> _Exercise requirements_: Starting at the line that contains "This screenshot has", copy every line to the end of the material below exactly, and omit the pictures.

> _Provided information_:
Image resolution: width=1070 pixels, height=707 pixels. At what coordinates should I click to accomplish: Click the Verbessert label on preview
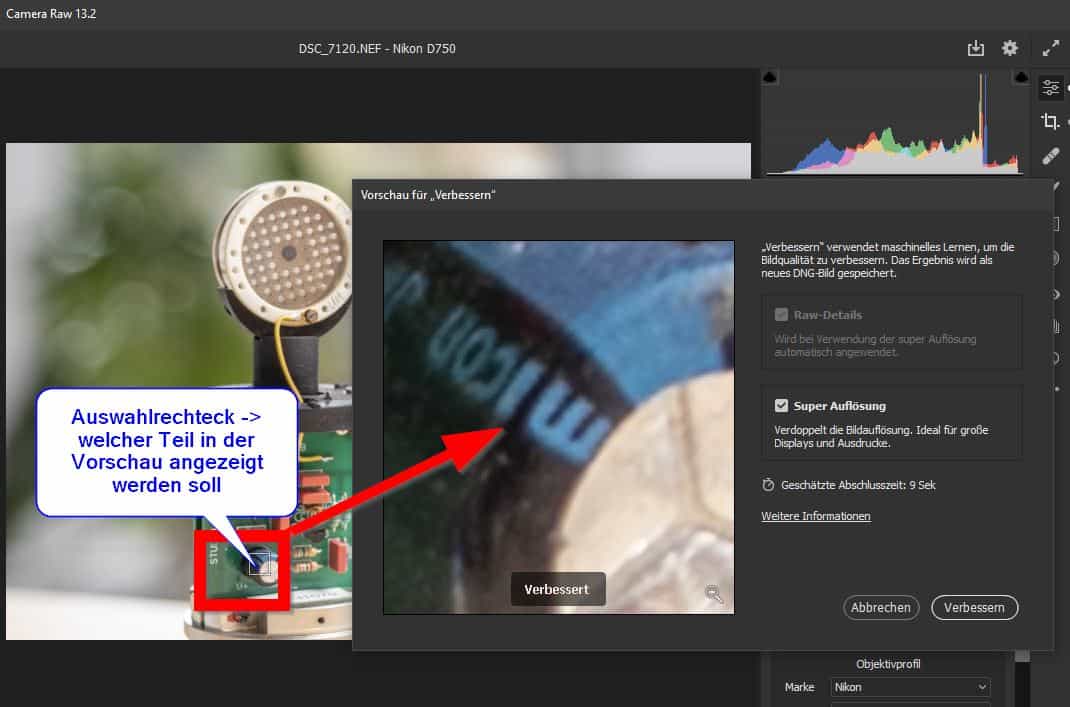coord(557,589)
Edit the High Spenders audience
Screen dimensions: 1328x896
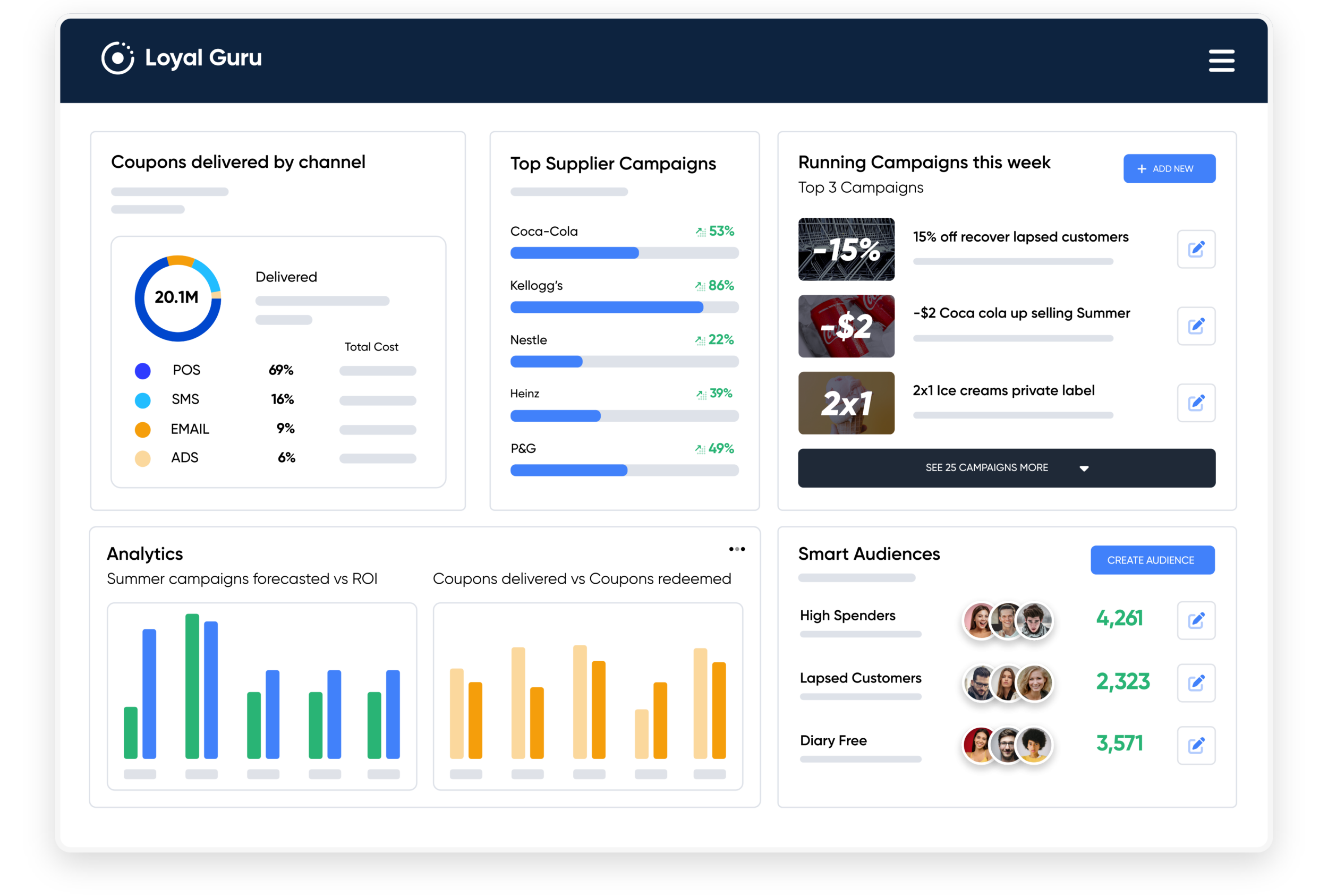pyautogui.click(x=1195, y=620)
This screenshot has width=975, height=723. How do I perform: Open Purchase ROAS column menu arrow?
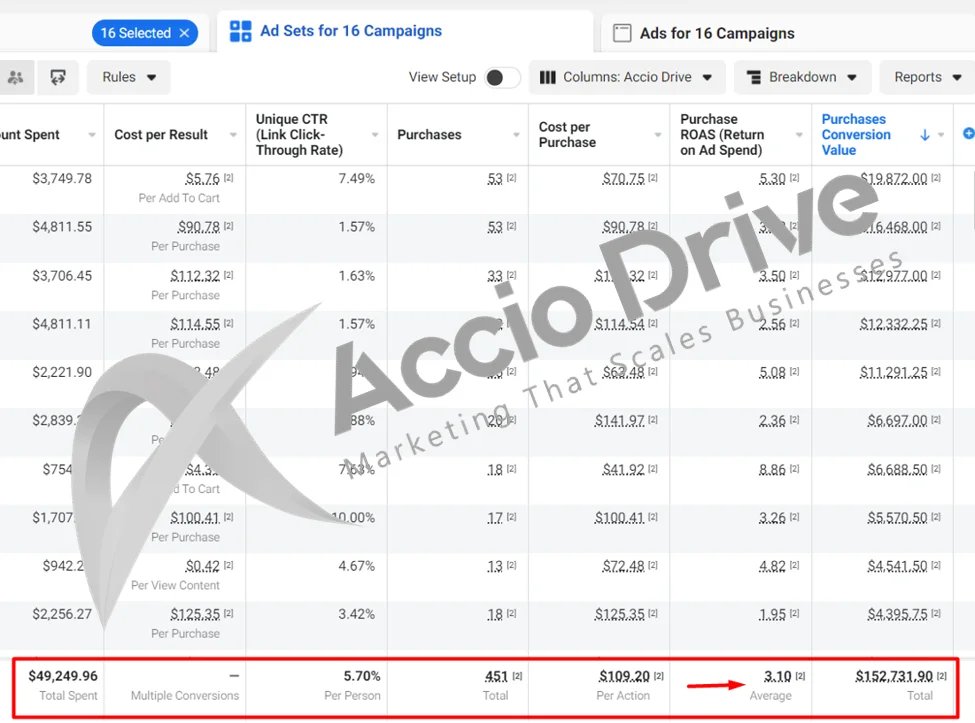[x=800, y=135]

> _Solved exercise_:
This screenshot has width=975, height=723. How do I perform: Open Purchase ROAS column menu arrow?
[x=800, y=135]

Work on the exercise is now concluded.